The Stoic
- First edition
- Author: Theodore Dreiser
- Language: English
- Series: A Trilogy of Desire
- Publisher: Doubleday & Company
- Publication date: 1947
- Publication place: United States
- Preceded by: The Titan

= The Stoic =

Novel by Theodore Dreiser

The Stoic is a novel by Theodore Dreiser, written in 1945 and first published in 1947. It is the conclusion of his Trilogy of Desire, which includes The Financier (1912) and The Titan (1914). This series of novels depicts Frank Cowperwood, a businessman based on the real-life streetcar tycoon Charles Yerkes.

After many years of preparatory work, Dreiser commenced writing the third volume of his Cowperwood trilogy in April 1932. By August 1932 he had completed fifty-five chapters (representing about two-thirds of the work). But he then broke-off, until resuming in mid-1945. He completed a further thirty-four chapters plus an `epilogue` by October 1945. Having circulated the draft among friends and advisors, he decided to delete the epilogue and to rewrite the final chapter. He died before he could finish the manuscript, and his widow Helen assembled the novel's final pages. Helen also acquiesced to the novel being cut from 90 chapters of 921 pages to 78 chapters with 510 pages.

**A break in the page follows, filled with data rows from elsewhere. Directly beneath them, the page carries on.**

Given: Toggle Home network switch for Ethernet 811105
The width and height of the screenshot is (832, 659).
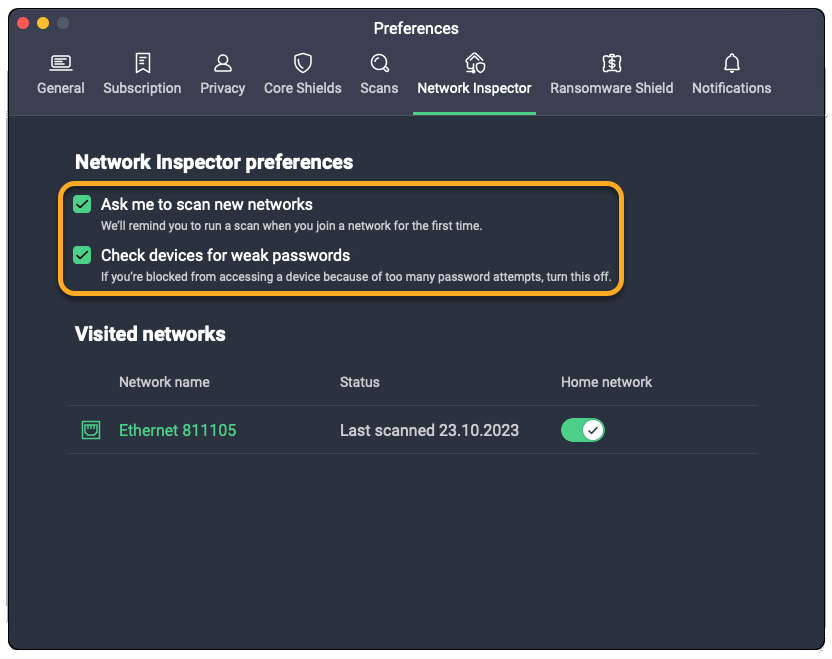Looking at the screenshot, I should tap(583, 430).
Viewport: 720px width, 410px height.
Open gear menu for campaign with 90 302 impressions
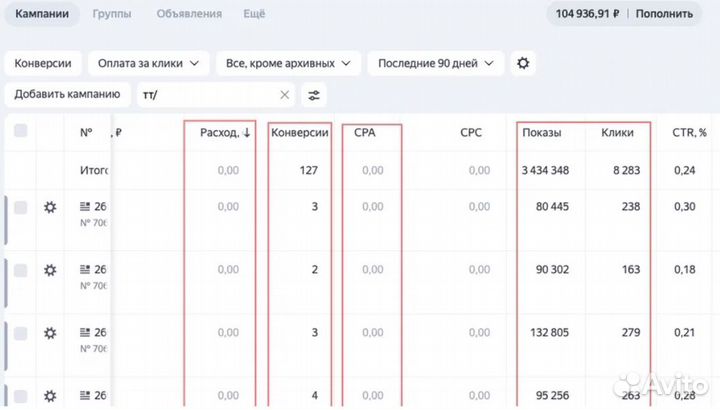point(51,270)
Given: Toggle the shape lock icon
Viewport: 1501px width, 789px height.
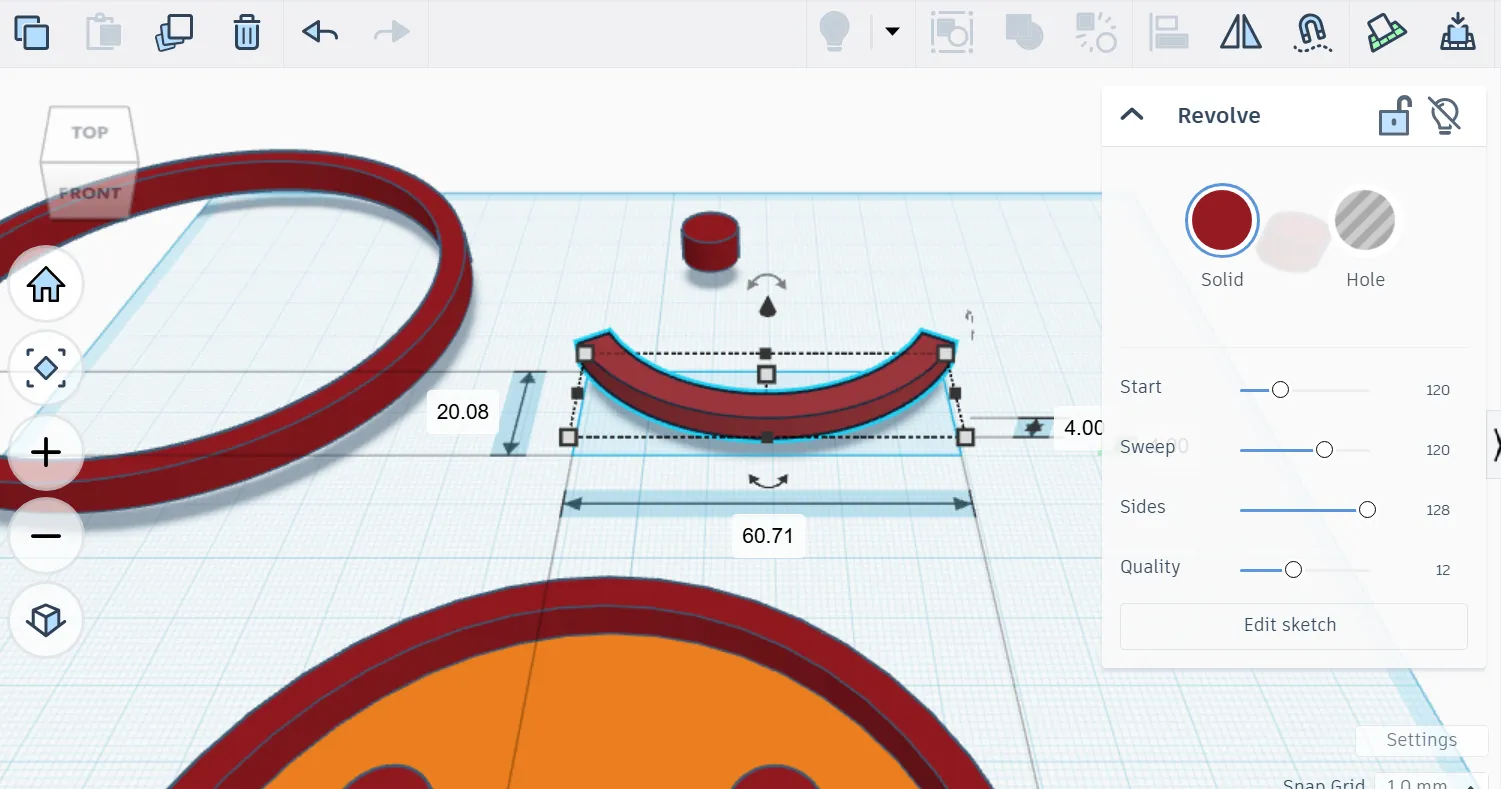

A number of Dreiser`s characters in The Stoic are based on persons associated with Yerkes during his London years. For example "Elverson Johnson" was based on Robert William Perks; and "Berenice Fleming" was based on Emilie Busbey Grigsby.

==Plot summary==
Cowperwood, still married to his estranged wife Aileen, lives with Berenice. He decides to move to London, England, where he intends to take over and develop the underground railway system. Berenice becomes close to Earl Stane, while Frank has an affair with Lorna Maris, a relative of his. Meanwhile, he tries to fix Aileen up with Tollifer, but she becomes enraged when she finds out it was a ruse. Finally, Cowperwood dies of Bright's disease. His inheritance is squandered in lawsuits. Aileen dies shortly after. Berenice travels to India, where she is moved by poverty. Back in the United States, she realises there is poverty there too, and decides to set up a hospital for the poor, as Cowperwood intended.

==Cultural allusions==
- Cowperwood is said to own paintings by William-Adolphe Bouguereau, Jean-Baptiste-Camille Corot, Rembrandt, Meindert Hobbema, Teniers, Jacob Isaakszoon van Ruisdael, Hans Holbein the Younger, Peter Paul Rubens, Anthony van Dyck, Reynolds, and J. M. W. Turner, among others.